### Tugas yang diberikan 1
Pilih setiap baris entri yang memuat kata "Choose", lalu salin baris-baris itu, dengan huruf besar dan kecil yang harus cocok.

### Bagian teks
┏━━
Premanisme Dunia Jurnalistik

Selasa, 22 Januari 20130 komentar

بِسْــــــــــــــــمِ اﷲِالرَّحْمَنِ اارَّحِيم


Ilustrasi
Memang tidak akan pernah ada habisnya jika kita membahas dunia Jurnalistik, selalu ada yang berbeda dan tentunya lebih baru dari hal baru, berbicara masa kini, masa lalu dan masa depan tentu saja akan lebih objektif jika yang mengulasnya orang diluar lingkaran setan dunia tulis menulis ini.

Dari sekian ulasan, ada hal menarik yang diulas seorang akademisi Prof. Adrianus Meliala mengenai dunia yang semakin kedepan semakin kabur arahnya ini. Kepeduliannya terhadap dunia unik bernama jurnalisme perlu kita apresiasi, dan saya sangat berharap koreksinya mempu menjadikan cerminan bagi kita.
┗━━
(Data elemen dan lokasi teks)
┏━━
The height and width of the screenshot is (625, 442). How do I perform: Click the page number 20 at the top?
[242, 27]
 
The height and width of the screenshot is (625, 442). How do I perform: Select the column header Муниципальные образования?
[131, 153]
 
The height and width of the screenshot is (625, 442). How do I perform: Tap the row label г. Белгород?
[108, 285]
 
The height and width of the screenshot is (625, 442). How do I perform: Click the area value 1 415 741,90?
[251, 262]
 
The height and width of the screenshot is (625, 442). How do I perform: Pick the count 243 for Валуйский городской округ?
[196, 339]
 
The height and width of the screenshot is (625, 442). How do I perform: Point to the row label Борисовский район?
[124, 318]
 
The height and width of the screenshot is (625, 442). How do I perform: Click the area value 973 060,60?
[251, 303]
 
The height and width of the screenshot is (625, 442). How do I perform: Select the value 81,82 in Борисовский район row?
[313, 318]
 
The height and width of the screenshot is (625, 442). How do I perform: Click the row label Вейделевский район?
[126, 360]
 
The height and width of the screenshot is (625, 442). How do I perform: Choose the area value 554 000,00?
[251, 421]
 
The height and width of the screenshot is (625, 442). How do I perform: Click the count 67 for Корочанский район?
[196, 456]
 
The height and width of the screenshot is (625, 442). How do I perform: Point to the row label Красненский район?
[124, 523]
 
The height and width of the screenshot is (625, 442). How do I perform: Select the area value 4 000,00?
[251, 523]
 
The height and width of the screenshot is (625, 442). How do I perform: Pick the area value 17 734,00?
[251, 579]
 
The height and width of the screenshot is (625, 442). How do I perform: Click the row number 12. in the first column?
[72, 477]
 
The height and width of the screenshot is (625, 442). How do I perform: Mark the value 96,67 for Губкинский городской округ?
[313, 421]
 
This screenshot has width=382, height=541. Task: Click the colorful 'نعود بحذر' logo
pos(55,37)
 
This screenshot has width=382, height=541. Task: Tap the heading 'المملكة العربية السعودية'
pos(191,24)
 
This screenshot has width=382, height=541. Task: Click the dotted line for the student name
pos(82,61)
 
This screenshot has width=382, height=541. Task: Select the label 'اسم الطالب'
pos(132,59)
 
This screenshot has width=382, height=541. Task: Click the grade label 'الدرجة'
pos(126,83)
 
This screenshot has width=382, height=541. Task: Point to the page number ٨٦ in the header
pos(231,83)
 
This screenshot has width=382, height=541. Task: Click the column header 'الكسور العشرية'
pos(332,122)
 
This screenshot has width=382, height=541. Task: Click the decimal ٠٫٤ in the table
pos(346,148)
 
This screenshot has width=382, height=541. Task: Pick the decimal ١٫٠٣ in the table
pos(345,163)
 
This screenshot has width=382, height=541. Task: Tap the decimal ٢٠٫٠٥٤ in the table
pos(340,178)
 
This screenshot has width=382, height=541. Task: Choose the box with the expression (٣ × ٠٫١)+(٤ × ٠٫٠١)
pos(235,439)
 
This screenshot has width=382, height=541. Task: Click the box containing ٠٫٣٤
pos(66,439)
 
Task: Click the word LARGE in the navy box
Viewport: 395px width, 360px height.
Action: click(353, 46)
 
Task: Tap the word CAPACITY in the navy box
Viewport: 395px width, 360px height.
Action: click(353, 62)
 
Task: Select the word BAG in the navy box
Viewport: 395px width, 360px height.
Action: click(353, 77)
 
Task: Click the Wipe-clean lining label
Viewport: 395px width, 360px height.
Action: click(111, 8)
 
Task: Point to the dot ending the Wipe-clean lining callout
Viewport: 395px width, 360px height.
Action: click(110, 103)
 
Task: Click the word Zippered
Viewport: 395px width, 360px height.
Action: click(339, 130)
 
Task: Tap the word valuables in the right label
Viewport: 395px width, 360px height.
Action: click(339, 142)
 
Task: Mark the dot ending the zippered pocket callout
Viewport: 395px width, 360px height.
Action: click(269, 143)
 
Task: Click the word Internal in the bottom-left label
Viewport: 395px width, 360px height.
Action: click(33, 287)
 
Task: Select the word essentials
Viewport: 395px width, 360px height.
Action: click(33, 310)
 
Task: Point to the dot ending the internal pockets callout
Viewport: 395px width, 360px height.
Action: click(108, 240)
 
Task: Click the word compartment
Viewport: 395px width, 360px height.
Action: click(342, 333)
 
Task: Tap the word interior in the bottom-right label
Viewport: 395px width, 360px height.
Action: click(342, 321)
┗━━
┏━━
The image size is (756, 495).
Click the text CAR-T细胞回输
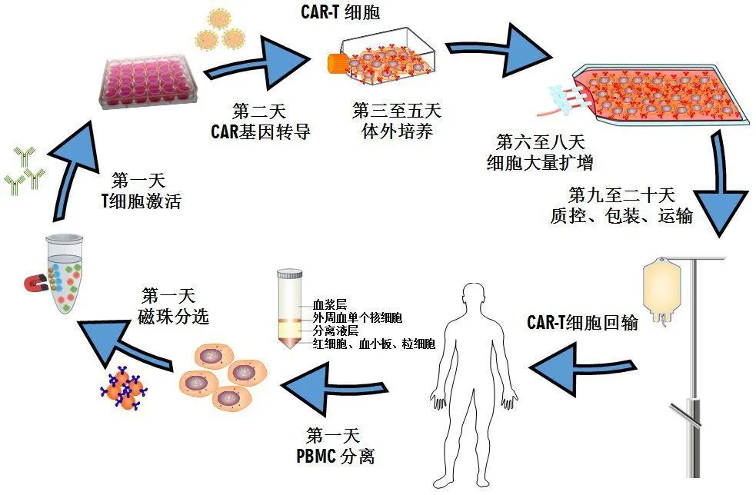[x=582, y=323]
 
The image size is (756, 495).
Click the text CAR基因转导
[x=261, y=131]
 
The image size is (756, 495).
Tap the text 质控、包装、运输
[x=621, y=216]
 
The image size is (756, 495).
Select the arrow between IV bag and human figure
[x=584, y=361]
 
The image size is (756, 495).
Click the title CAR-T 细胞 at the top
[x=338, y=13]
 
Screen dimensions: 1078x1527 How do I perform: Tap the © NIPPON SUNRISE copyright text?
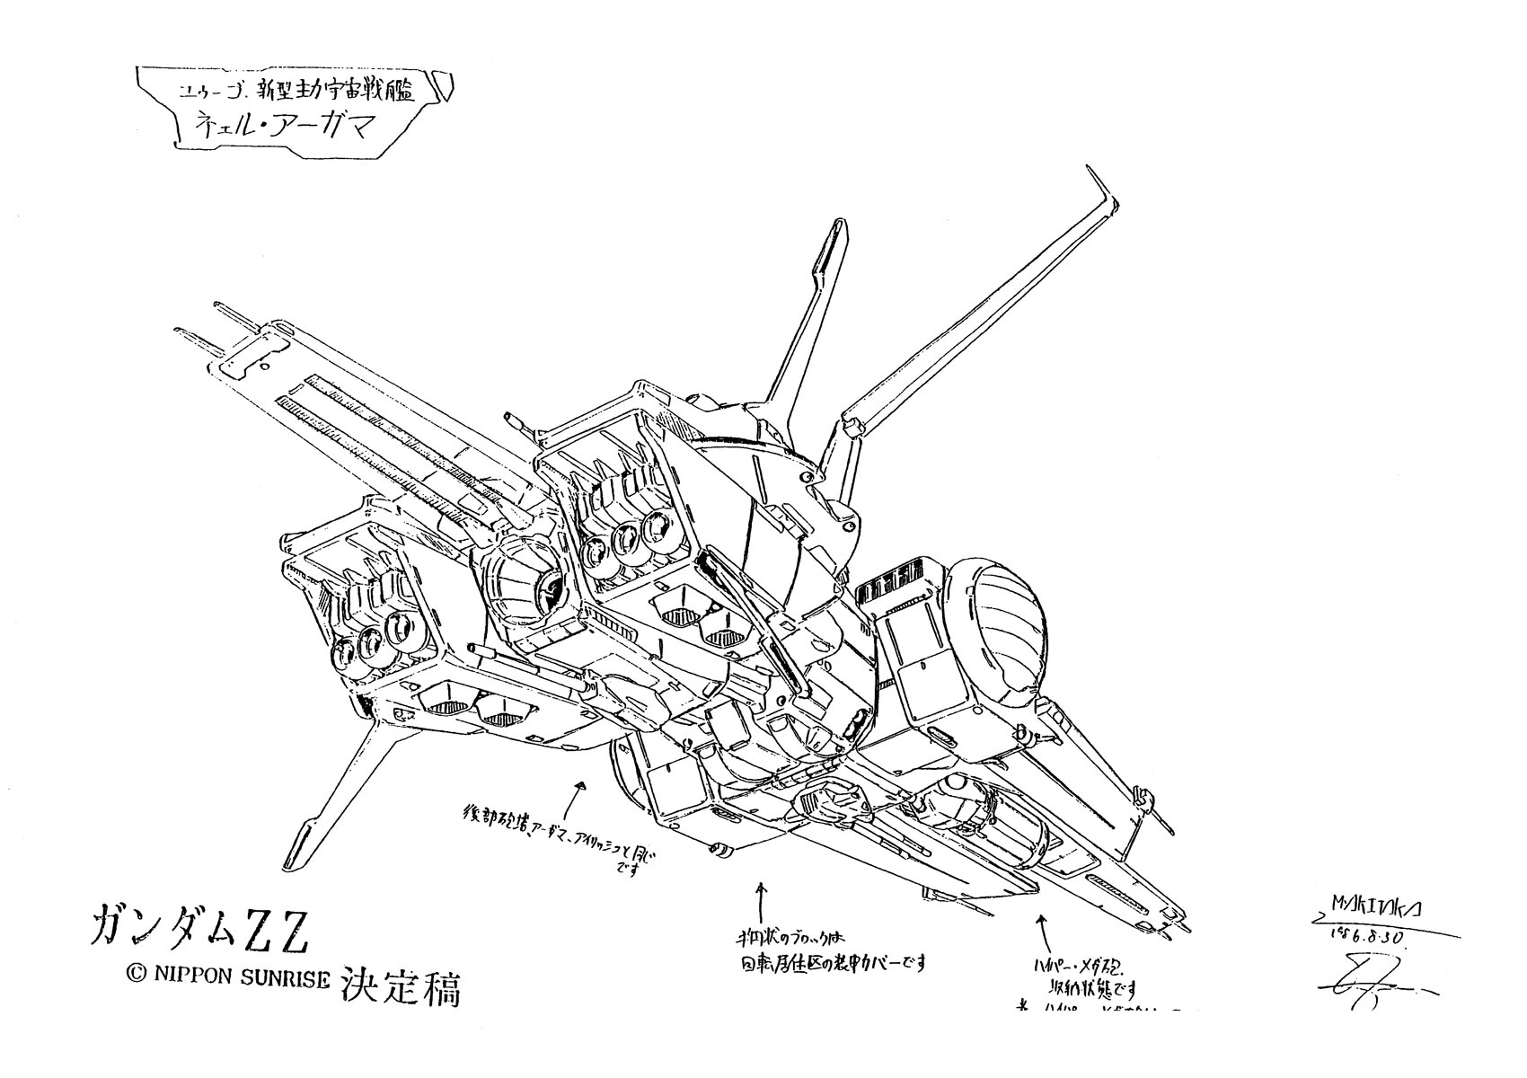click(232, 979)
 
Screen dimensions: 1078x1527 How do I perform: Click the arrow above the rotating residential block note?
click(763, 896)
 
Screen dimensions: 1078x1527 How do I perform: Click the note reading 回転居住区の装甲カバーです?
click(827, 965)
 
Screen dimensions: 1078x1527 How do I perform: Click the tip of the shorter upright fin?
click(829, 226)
┗━━
### Tugas yang diberikan 2
Ringkas tulisan tentang premanisme dunia jurnalistik di atas dalam dua kalimat.

### Jawaban yang diharapkan 1
The height and width of the screenshot is (625, 442). How do I perform: Choose the area value 554 000,00?
This screenshot has width=382, height=541. Task: Choose the box with the expression (٣ × ٠٫١)+(٤ × ٠٫٠١)

### Jawaban yang diharapkan 2
Pembahasan tentang dunia jurnalistik tidak pernah habis karena selalu ada hal yang berbeda dan baru, dan ulasannya akan lebih objektif jika dibuat oleh orang di luar lingkaran dunia tulis-menulis. Salah satu ulasan yang menarik datang dari akademisi Prof. Adrianus Meliala tentang dunia jurnalisme yang arahnya makin kabur, dan penulis berharap koreksinya dapat menjadi cerminan.